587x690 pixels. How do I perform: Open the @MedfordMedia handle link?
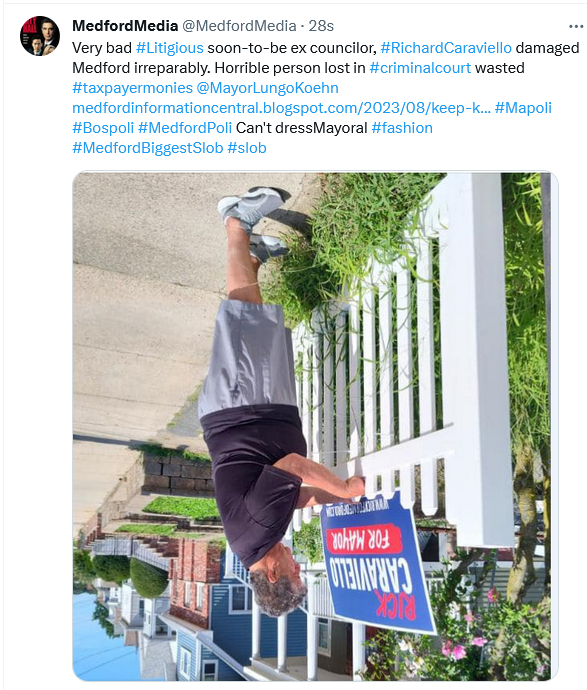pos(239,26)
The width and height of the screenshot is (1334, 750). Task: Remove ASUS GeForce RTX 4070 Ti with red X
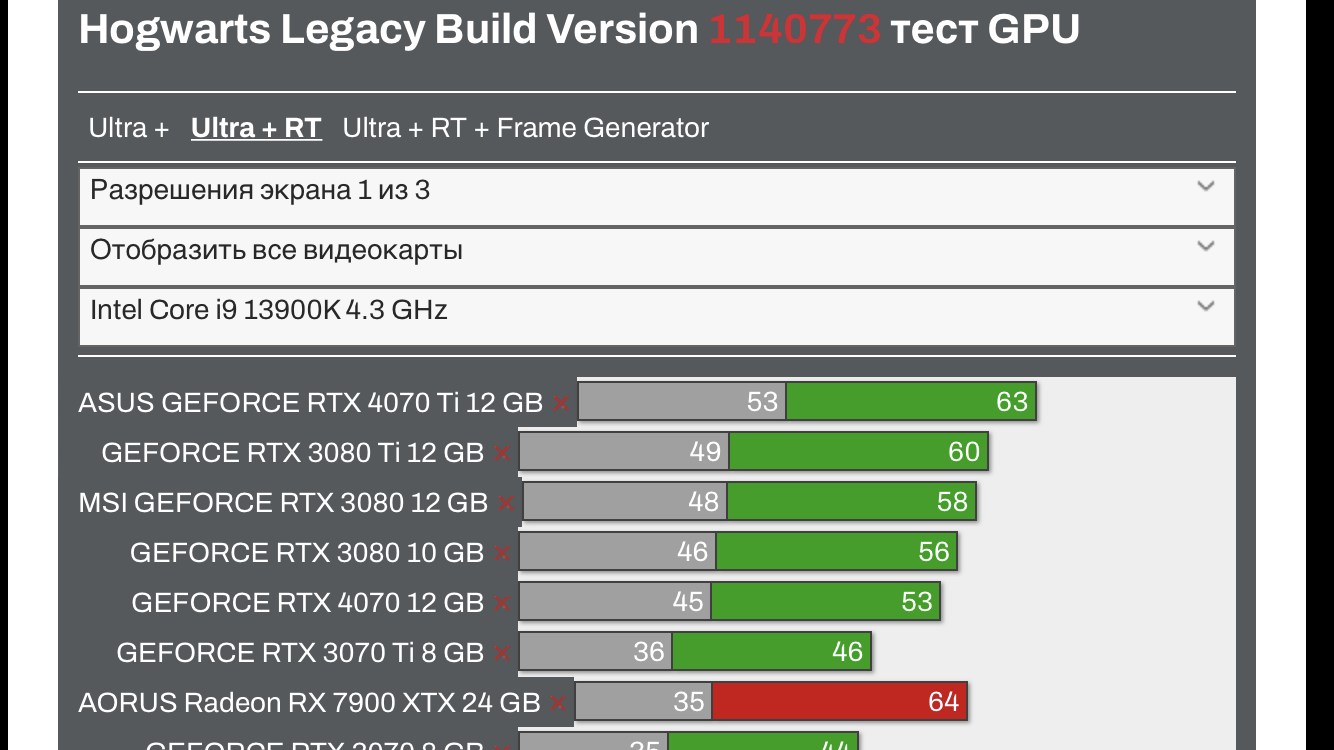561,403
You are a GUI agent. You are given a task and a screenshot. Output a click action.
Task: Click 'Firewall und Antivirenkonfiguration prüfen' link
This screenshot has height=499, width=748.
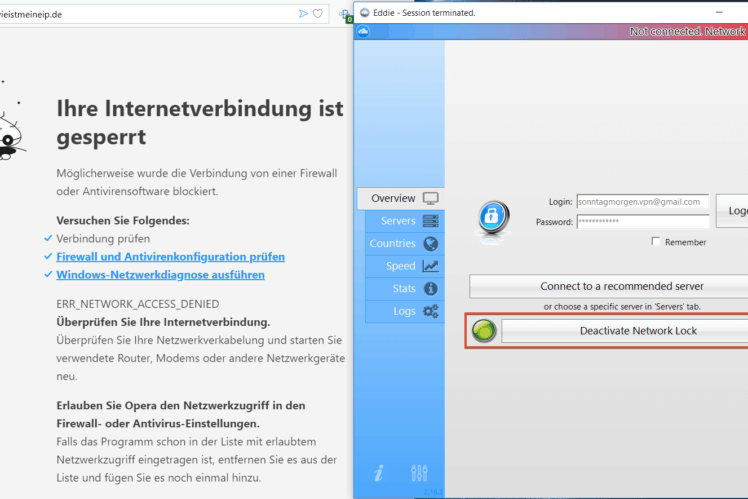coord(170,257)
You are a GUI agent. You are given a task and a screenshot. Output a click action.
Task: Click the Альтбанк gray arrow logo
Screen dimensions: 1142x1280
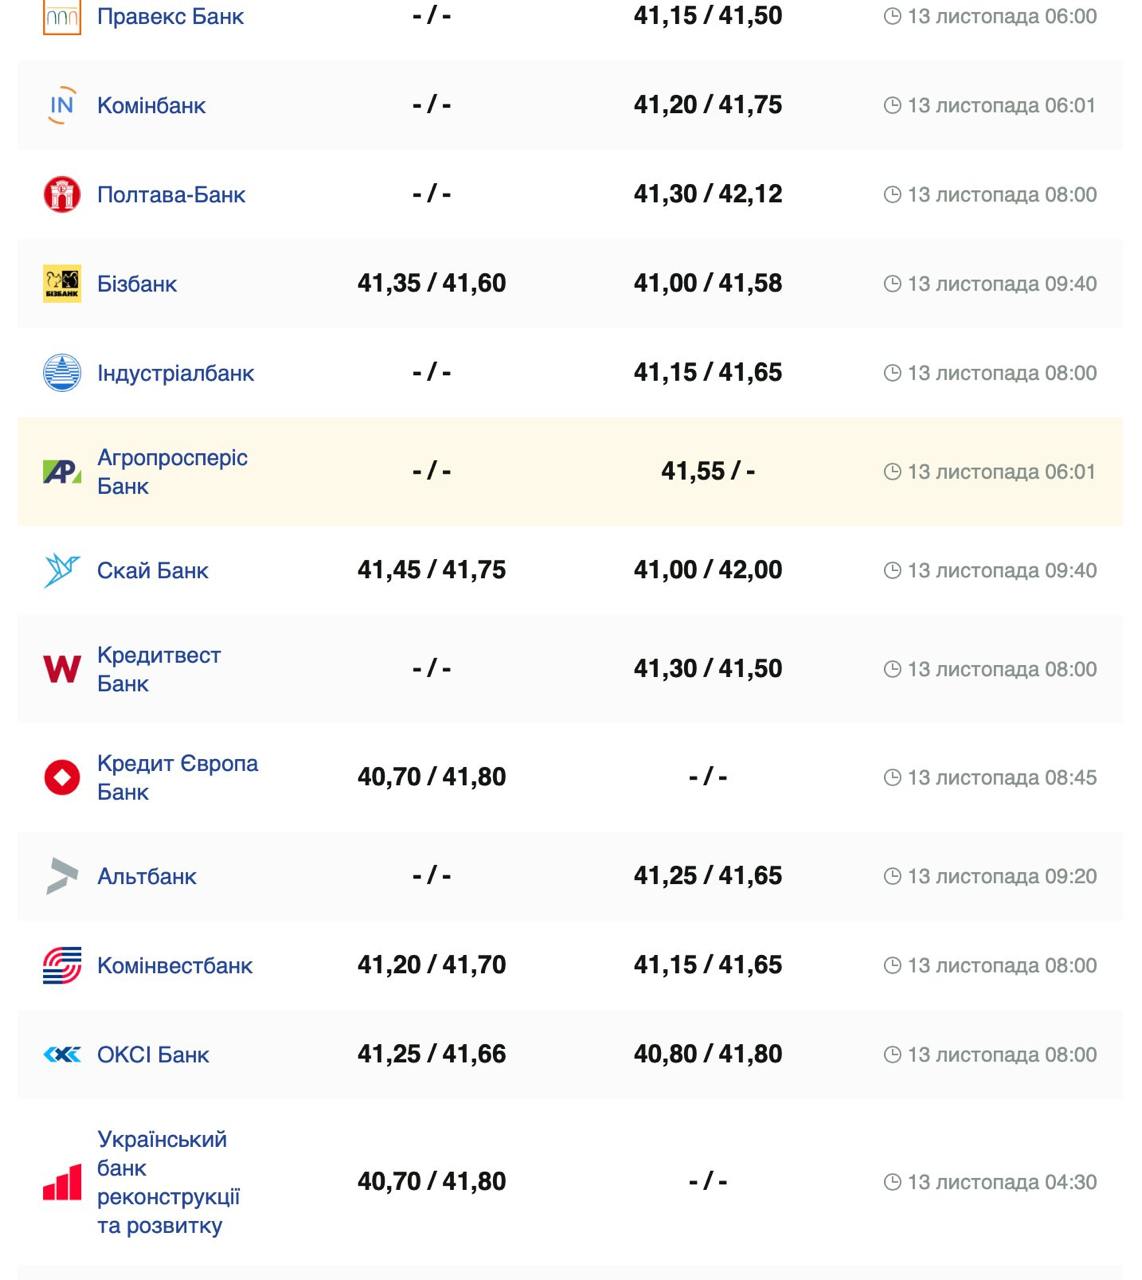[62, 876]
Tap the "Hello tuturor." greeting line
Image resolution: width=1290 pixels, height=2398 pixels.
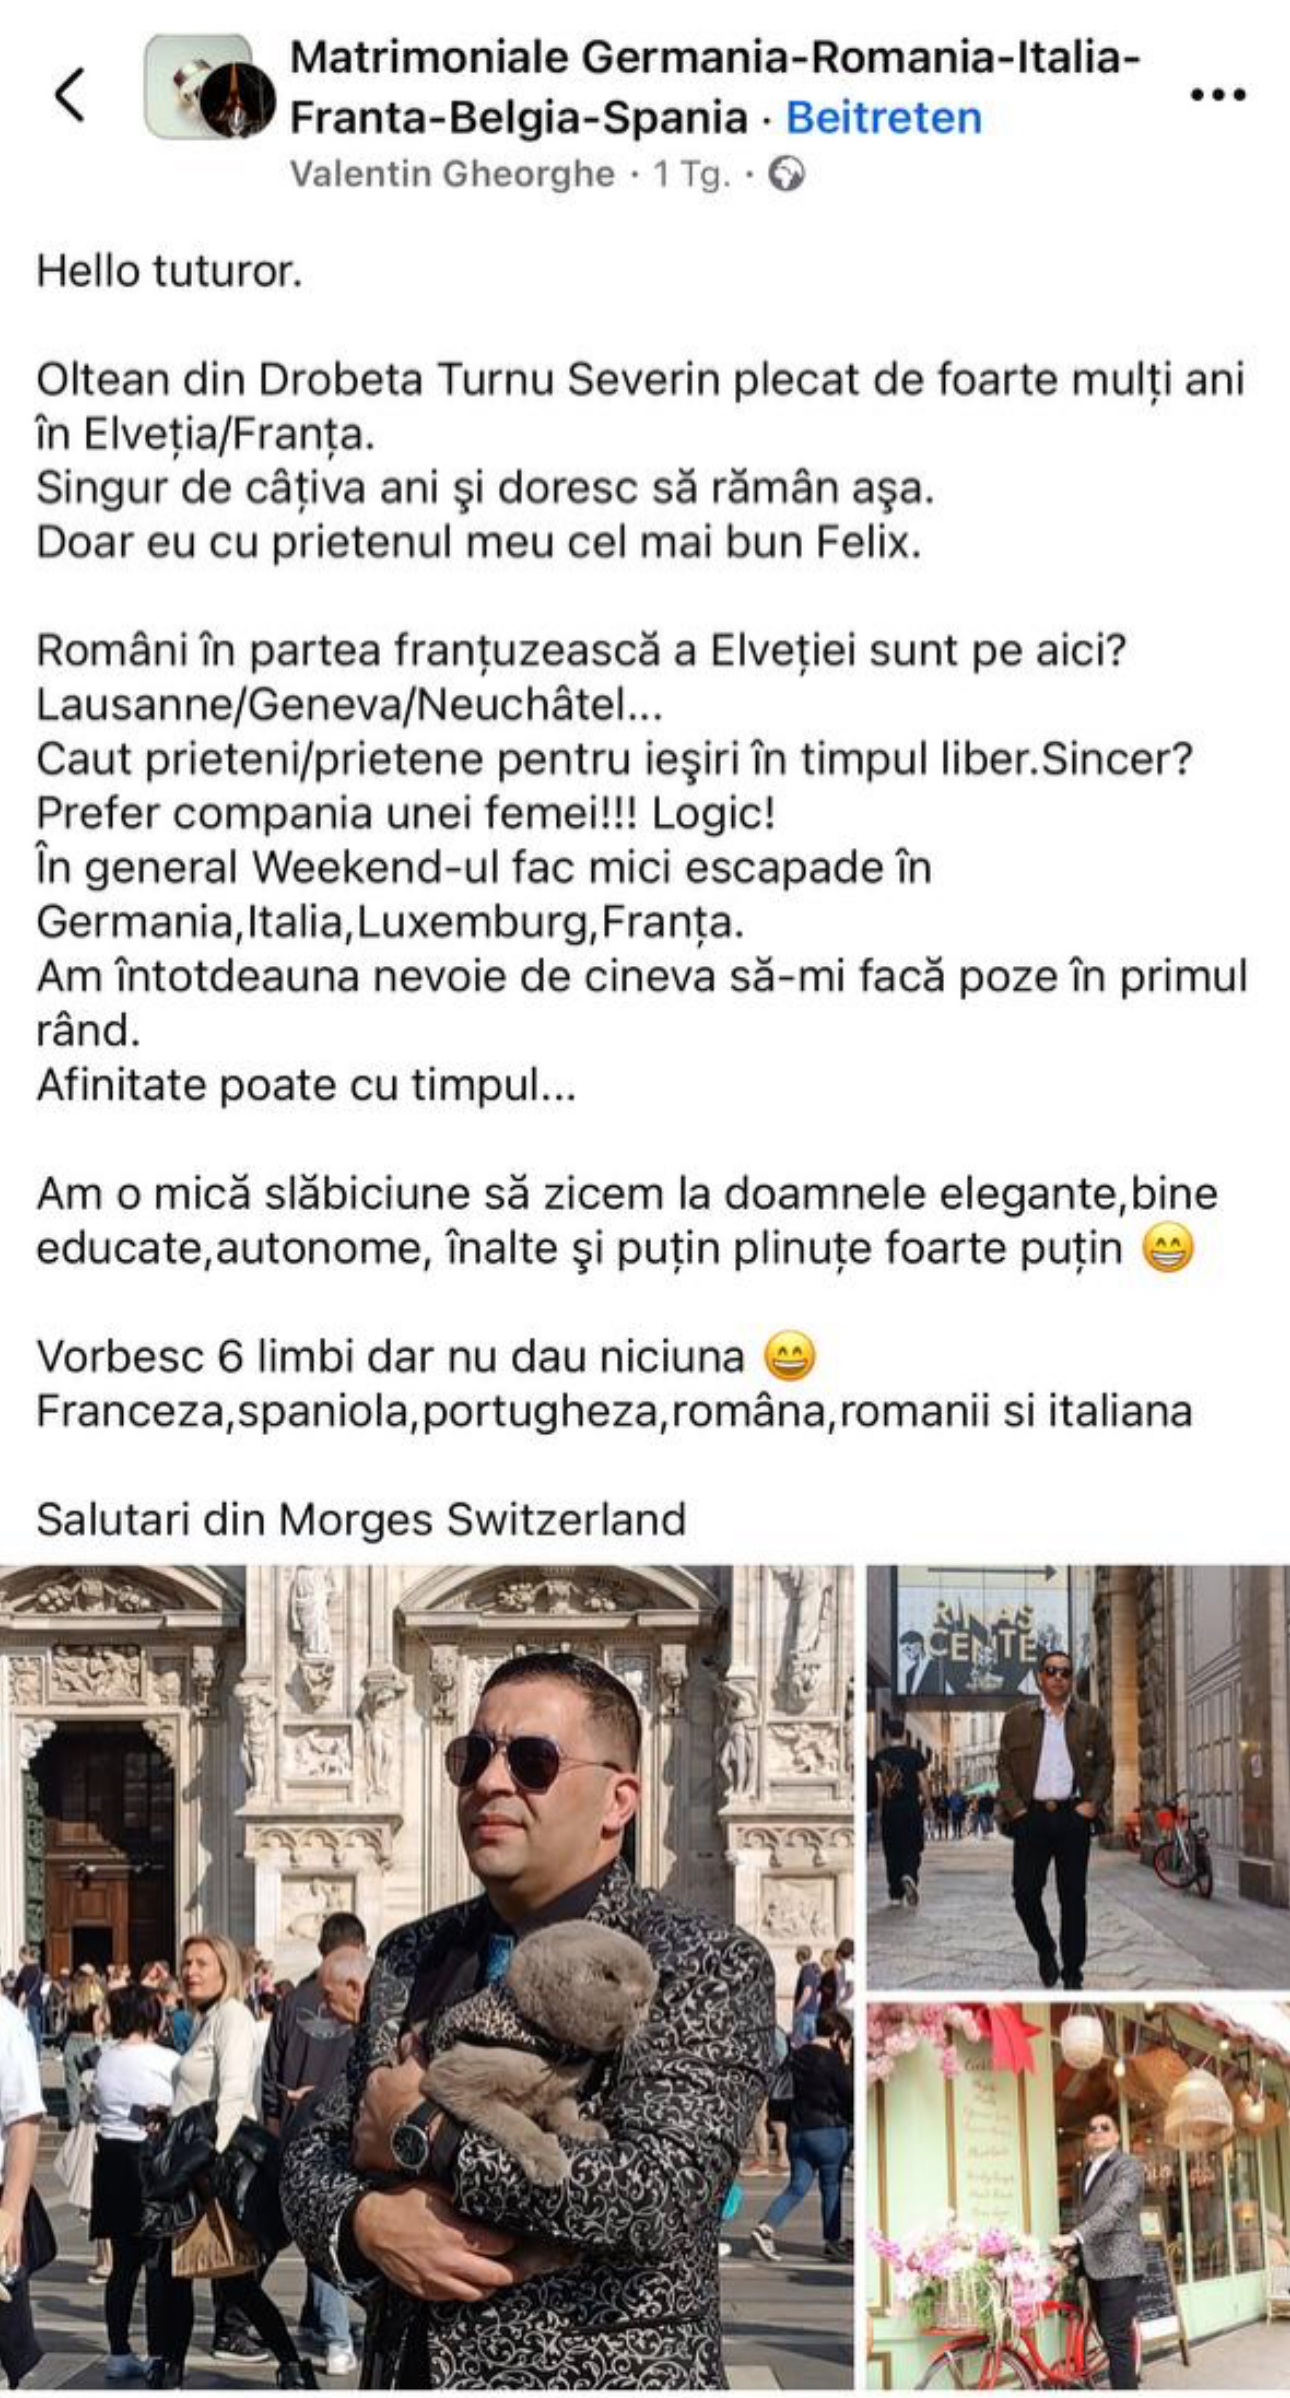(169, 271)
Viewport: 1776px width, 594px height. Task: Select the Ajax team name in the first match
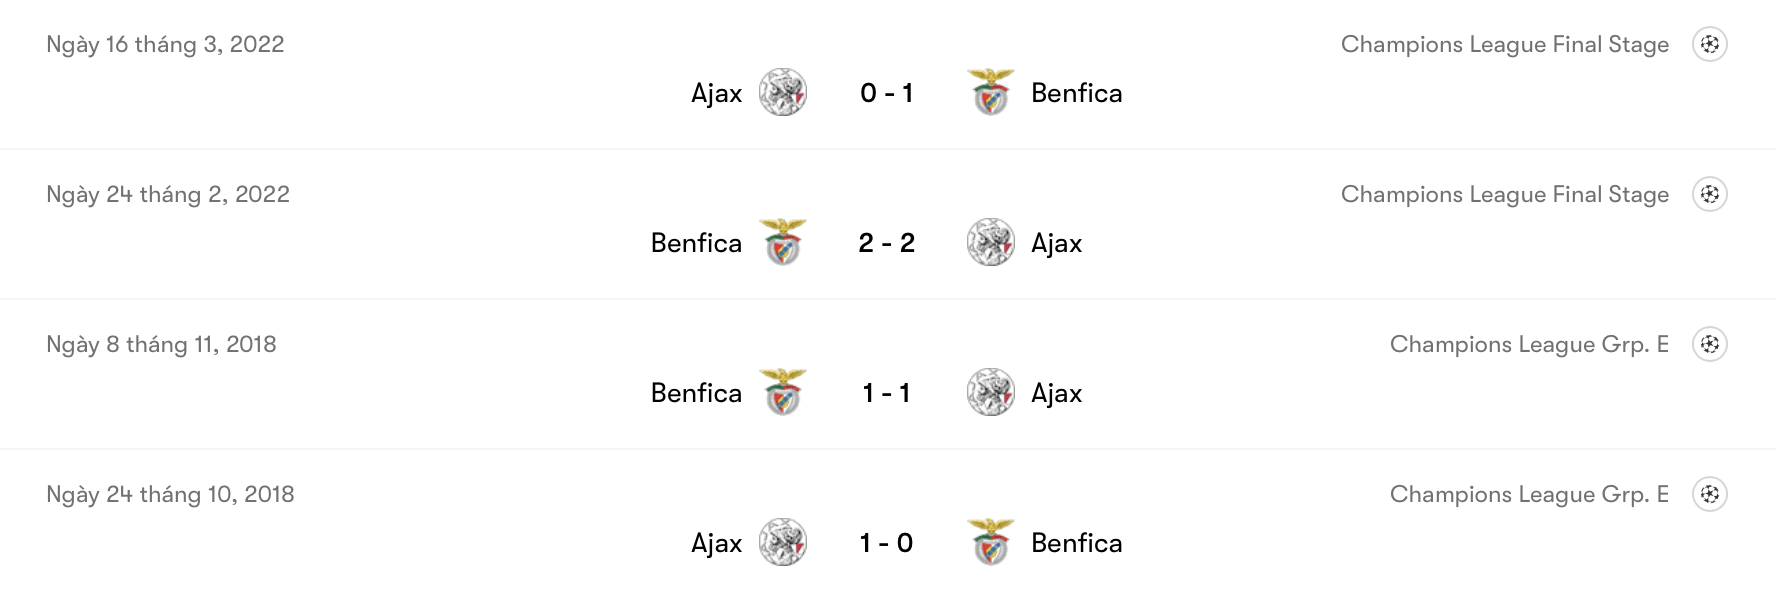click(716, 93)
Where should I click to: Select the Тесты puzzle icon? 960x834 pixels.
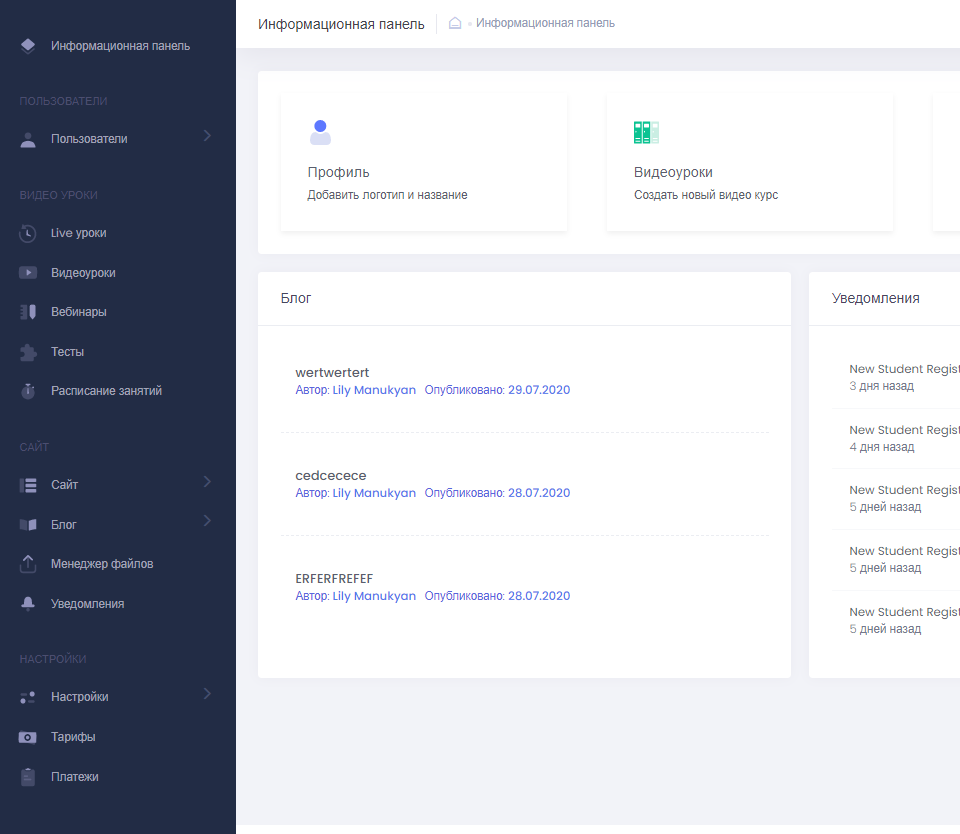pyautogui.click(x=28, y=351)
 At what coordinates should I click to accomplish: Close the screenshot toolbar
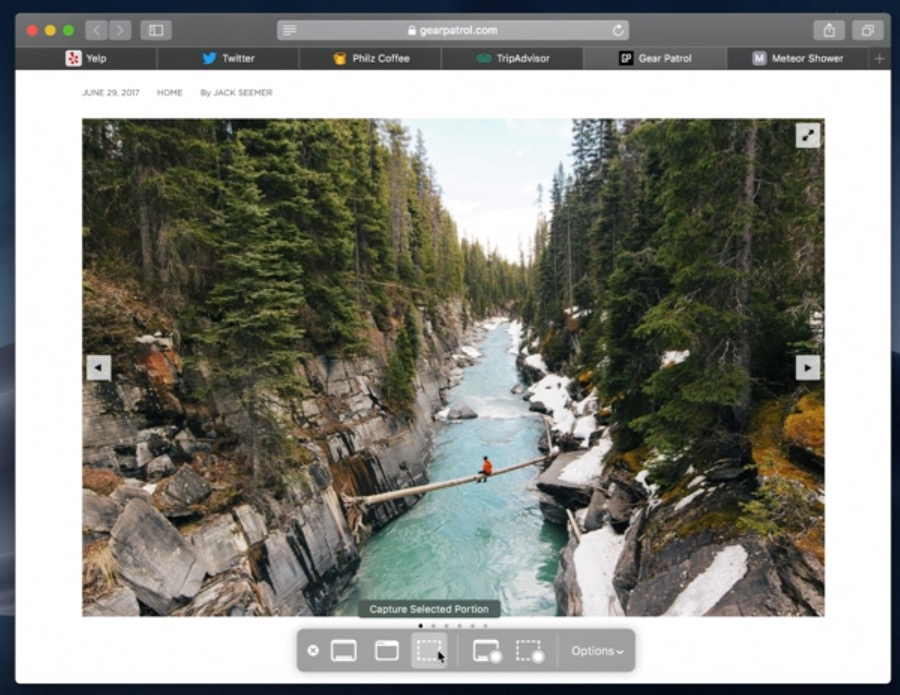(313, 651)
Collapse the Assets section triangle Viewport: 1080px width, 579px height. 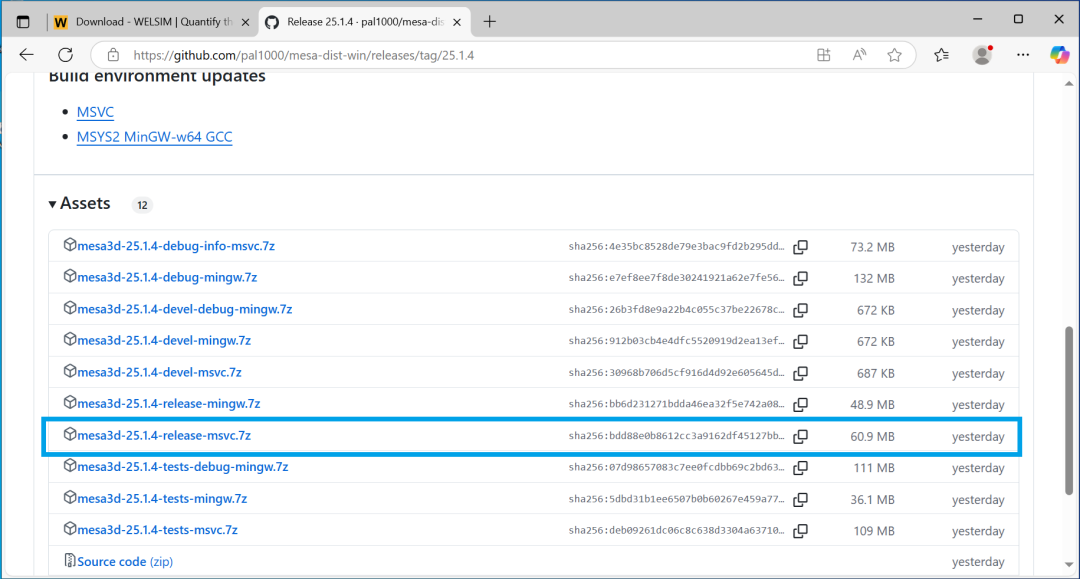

_Task instructions_: Write out the lines from the one containing "Viewport: 1776px width, 594px" through the last line, both included, without the pictures.

_Full answer_:
Viewport: 1776px width, 594px height. Task: Select the Ajax team name in the first match
click(716, 93)
Where should I click to: Select the Тесты puzzle icon? 960x834 pixels.
pyautogui.click(x=28, y=351)
 At what coordinates should I click to accomplish: Close the screenshot toolbar
(313, 651)
Collapse the Assets section triangle Viewport: 1080px width, 579px height. 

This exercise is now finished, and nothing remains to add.